1.一种管理主机中文件的方法，其特征在于，包括：

获取主机上存储的可执行文件；

利用预先获取的钩子函数，获取对所述可执行文件的读写操作信息；

根据所述读写操作信息，确定所述主机上可执行文件的变化信息；

根据所述主机上可执行文件的变化信息，更新对所述主机上可执行文件的记录信息。

2.根据权利要求1所述的方法，其特征在于，所述根据所述读写操作信息，确定所述主机上可执行文件的变化信息，包括：

确定所述读写操作信息所使用的钩子函数中对应的功能号；

获取所述功能号对应的回调函数的处理信息；

根据所述回调函数的处理信息，确定主机的可执行文件的变化信息。

3.根据权利要求2所述的方法，其特征在于，所述确定所述读写操作信息所使用的钩子函数中对应的功能号，包括如下至少一个：

在所述读写操作信息为新增可执行文件时，所使用的主功能号依次为用于创建文件的主功能号、用于写入内容的主功能号和用于释放文件的功能号；

在所述读写操作信息为删除可执行文件时，所使用主功能号为用于创建文件的主功能号；

在所述读写操作信息为重命名可执行文件时，所使用的主功能号为用于设置文件信息的主功能号。

4.根据权利要求2或3所述的方法，其特征在于，所述根据所述回调函数的处理信息，确定主机的可执行文件的变化信息，包括如下至少一个：

在满足如下条件时，确定所述主机新增可执行文件，包括：以写权限打开一个文件，且打开的文件为可执行文件，并在打开的文件中写入内容，在写入操作完成后，释放所述文件；

在满足如下条件时，确定所述主机删除可执行文件，包括：以删除权限打开文件，且打开的文件是可执行文件，并成功删除文件；

在满足如下条件时，确定所述主机中对可执行文件进行重命名操作，包括：重命名操作成功，且所操作的文件是可执行文件。

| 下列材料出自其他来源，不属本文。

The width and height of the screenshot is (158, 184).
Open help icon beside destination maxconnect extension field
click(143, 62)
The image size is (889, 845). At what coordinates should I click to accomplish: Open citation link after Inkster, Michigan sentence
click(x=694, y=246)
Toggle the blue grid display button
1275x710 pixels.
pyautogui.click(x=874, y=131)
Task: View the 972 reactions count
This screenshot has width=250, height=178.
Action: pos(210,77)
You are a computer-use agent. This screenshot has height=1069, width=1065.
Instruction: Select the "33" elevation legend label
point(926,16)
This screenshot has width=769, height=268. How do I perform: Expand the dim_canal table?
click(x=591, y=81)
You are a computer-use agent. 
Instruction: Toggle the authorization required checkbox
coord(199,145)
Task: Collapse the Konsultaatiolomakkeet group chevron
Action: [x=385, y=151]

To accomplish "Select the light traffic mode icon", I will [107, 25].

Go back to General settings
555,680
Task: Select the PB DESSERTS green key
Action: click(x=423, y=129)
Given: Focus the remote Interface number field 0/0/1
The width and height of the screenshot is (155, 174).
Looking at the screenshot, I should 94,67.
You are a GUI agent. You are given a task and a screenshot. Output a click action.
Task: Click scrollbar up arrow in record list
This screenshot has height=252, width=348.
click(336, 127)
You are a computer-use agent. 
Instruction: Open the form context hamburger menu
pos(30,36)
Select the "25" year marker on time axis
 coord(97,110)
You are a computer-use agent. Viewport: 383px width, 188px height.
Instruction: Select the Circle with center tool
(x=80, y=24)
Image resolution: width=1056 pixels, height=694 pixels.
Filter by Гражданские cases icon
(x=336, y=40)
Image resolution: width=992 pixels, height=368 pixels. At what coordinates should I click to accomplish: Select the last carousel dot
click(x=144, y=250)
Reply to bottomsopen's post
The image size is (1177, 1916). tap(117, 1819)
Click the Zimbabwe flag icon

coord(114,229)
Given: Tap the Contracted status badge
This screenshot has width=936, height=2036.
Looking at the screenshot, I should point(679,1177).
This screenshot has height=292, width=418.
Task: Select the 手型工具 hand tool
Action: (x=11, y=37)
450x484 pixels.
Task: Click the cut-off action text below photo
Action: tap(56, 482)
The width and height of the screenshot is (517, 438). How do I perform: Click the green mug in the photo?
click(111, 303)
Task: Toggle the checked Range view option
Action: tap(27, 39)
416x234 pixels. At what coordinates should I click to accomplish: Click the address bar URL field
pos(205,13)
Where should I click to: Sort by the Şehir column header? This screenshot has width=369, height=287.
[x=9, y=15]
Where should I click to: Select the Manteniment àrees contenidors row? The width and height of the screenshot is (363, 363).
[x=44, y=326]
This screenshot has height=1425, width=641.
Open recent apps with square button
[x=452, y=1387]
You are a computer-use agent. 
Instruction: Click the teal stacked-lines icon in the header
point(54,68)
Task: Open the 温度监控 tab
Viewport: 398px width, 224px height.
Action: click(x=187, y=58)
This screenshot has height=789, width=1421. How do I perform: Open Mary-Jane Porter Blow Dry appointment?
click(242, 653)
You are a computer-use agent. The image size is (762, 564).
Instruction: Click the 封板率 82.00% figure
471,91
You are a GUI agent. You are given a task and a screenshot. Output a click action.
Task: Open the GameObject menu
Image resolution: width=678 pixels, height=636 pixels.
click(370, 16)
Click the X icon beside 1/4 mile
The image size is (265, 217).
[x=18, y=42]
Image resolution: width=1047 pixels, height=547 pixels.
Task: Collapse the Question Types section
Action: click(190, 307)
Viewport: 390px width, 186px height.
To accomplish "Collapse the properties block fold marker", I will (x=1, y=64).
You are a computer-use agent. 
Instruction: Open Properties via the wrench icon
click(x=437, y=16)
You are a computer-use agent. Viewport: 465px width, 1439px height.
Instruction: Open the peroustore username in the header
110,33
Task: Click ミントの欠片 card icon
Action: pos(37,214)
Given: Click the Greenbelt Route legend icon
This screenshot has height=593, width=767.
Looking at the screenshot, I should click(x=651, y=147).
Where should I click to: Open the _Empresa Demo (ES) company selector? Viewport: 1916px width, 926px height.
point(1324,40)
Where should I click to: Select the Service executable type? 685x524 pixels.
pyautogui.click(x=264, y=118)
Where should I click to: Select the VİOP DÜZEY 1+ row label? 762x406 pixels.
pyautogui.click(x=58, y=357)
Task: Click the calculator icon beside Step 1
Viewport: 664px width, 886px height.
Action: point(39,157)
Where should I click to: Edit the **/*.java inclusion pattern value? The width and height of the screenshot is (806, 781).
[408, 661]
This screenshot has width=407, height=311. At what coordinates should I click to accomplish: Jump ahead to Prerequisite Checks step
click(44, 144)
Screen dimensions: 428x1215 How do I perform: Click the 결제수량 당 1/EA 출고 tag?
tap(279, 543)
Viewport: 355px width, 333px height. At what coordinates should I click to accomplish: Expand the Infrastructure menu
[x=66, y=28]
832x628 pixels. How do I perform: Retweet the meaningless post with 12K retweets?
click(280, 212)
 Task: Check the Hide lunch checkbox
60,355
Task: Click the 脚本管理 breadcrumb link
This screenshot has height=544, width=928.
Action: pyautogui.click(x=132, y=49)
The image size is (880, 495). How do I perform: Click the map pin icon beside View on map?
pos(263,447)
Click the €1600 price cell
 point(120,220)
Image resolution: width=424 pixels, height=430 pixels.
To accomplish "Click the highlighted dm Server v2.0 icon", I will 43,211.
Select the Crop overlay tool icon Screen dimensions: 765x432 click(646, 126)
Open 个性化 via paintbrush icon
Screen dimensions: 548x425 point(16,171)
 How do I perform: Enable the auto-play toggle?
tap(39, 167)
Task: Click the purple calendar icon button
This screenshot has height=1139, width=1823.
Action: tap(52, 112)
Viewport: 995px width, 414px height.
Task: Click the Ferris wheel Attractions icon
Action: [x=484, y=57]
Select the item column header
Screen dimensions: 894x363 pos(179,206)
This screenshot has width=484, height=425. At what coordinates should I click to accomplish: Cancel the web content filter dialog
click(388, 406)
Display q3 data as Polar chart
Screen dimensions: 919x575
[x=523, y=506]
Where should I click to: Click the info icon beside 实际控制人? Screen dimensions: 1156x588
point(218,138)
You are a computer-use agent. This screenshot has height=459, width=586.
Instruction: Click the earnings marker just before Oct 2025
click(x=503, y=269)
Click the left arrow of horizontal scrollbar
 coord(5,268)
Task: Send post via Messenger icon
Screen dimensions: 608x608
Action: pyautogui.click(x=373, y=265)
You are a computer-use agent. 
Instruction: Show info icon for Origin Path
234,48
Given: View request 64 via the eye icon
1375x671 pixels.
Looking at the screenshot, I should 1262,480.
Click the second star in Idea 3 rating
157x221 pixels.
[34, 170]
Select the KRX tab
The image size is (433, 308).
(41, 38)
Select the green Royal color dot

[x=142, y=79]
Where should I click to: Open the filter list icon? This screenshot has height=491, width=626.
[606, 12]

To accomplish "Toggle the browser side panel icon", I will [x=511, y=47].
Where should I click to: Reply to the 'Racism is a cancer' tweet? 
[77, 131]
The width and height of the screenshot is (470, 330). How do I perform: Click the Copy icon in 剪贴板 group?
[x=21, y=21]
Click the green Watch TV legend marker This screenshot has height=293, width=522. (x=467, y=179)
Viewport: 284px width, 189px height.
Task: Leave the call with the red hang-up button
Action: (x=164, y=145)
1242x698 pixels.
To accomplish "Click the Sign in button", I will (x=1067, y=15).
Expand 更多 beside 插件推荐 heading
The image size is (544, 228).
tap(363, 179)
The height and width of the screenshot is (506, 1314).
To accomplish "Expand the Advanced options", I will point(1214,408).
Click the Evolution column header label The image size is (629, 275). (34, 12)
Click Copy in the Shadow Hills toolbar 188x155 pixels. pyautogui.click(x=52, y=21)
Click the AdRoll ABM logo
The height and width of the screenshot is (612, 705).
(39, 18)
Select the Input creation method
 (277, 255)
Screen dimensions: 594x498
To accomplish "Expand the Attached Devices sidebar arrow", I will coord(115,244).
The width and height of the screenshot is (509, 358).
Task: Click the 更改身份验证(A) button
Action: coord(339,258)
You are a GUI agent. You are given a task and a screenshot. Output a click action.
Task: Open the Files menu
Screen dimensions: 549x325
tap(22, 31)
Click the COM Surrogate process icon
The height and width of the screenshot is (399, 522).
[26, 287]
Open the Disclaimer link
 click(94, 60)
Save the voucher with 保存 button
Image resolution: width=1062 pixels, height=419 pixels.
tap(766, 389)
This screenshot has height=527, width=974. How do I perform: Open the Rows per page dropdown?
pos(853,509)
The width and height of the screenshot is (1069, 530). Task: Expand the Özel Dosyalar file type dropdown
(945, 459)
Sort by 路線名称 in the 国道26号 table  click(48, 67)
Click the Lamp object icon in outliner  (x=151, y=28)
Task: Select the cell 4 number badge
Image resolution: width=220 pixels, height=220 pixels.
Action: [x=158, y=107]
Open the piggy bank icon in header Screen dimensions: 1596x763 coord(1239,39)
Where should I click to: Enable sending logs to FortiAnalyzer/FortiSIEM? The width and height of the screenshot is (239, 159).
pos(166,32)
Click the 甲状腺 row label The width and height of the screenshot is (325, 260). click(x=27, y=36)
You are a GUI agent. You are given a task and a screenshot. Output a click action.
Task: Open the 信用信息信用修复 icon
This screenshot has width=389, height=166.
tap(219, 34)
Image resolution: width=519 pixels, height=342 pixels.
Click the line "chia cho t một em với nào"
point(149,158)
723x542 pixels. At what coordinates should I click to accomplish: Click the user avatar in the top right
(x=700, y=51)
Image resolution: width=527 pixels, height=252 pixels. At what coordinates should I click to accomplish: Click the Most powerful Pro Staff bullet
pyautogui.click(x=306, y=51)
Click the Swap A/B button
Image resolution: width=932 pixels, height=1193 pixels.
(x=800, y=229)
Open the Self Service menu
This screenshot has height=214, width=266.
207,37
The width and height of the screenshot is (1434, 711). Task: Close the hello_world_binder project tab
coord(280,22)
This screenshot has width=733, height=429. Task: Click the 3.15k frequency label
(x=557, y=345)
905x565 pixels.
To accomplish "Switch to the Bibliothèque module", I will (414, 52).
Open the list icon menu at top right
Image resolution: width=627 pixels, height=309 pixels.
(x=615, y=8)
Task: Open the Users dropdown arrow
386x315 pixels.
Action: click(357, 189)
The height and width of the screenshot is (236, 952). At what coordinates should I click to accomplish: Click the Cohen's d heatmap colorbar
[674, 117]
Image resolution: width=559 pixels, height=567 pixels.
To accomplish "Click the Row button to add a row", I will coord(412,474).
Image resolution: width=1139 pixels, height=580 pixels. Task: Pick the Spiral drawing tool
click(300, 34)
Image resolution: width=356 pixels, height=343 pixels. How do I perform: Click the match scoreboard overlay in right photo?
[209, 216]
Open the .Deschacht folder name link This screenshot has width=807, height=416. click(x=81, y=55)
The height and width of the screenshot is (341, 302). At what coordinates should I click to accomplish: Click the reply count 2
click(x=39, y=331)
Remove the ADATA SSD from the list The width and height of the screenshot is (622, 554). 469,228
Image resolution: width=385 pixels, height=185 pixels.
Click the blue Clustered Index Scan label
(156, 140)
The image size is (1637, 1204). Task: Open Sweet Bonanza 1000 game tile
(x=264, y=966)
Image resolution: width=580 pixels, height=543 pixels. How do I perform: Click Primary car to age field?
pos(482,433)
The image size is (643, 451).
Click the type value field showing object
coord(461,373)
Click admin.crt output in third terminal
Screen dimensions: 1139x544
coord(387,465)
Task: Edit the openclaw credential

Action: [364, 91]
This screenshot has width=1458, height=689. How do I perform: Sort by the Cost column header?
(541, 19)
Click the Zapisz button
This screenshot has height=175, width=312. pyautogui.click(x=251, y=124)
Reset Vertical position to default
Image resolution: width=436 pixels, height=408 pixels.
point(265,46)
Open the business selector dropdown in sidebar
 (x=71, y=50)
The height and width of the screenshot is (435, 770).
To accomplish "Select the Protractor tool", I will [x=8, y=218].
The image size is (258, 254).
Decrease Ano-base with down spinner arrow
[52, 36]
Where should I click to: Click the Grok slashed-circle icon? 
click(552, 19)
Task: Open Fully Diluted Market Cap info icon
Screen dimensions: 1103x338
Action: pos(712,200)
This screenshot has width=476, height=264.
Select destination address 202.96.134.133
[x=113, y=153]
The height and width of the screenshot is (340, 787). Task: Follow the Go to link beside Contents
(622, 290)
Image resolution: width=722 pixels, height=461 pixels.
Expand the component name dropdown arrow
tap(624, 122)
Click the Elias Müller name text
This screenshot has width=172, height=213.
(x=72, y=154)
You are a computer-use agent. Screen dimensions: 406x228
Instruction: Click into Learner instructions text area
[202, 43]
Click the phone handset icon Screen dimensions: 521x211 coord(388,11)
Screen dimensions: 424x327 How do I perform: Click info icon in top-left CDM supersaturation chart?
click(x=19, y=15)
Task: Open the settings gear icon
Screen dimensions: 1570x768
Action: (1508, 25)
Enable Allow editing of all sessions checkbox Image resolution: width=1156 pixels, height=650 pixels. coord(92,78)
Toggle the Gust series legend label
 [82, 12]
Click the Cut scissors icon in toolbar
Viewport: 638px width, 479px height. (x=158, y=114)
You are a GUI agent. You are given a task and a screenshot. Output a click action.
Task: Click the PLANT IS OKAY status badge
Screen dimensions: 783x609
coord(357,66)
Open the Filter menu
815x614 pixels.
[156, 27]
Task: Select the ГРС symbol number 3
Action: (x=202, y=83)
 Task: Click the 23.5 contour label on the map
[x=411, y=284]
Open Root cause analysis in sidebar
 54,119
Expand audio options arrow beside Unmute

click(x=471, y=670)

5.根据权利要求4所述的方法，其特征在于，通过如下方式确定所述主机新增可执行文件，包括：

在用于创建文件的主功能号的回调函数的处理过程中，判断是否以写权限打开文件，以及判断所述文件是否是可执行程序，在判断是以写权限打开且文件是可执行文件后，创建上下文消息；

在用于写入内容的主功能号的回调函数的处理过程中，判断所述文件是否有上下文消息，如果存在上下文消息，则获取写入内容的长度信息，如果写入长度不为0，则启动对用于释放文件的功能号的回调函数的处理过程的检测；

在用于释放文件的功能号的回调函数的处理过程中，根据所述第二标识，判断是否存在上下文消息，如果存在上下文消息，则识别到文件创建。

6.根据权利要求5所述的方法，其特征在于：

在用于创建文件的主功能号的回调函数的处理过程中，在创建上下文消息之后，为创建的上下文消息增加第一标记，其中所述第一标记用于指示所述上下文消息为有效消息；

在用于写入内容的主功能号的回调函数的处理过程中，在判断所述文件存在上下文消息后，利用所述第一标记，判断所述上下文消息是否为有效消息，在判断所述上下文消息为有效信息后，再获取写入内容的长度信息。

7.根据权利要求5所述的方法，其特征在于：

在用于写入内容的主功能号的回调函数的处理过程中，在启动对用于释放文件的功能号的回调函数的处理过程的检测之前，为所述上下文消息增加第二标记，其中所述第二标记用于指示所述上下文消息为有效消息；

在用于释放文件的功能号的回调函数的处理过程中，在判断所述文件存在上下文消息后，利用所述第二标记，判断所述上下文消息是否为有效消息，在判断所述上下文消息为有效信息后，确定所述主机新增可执行文件。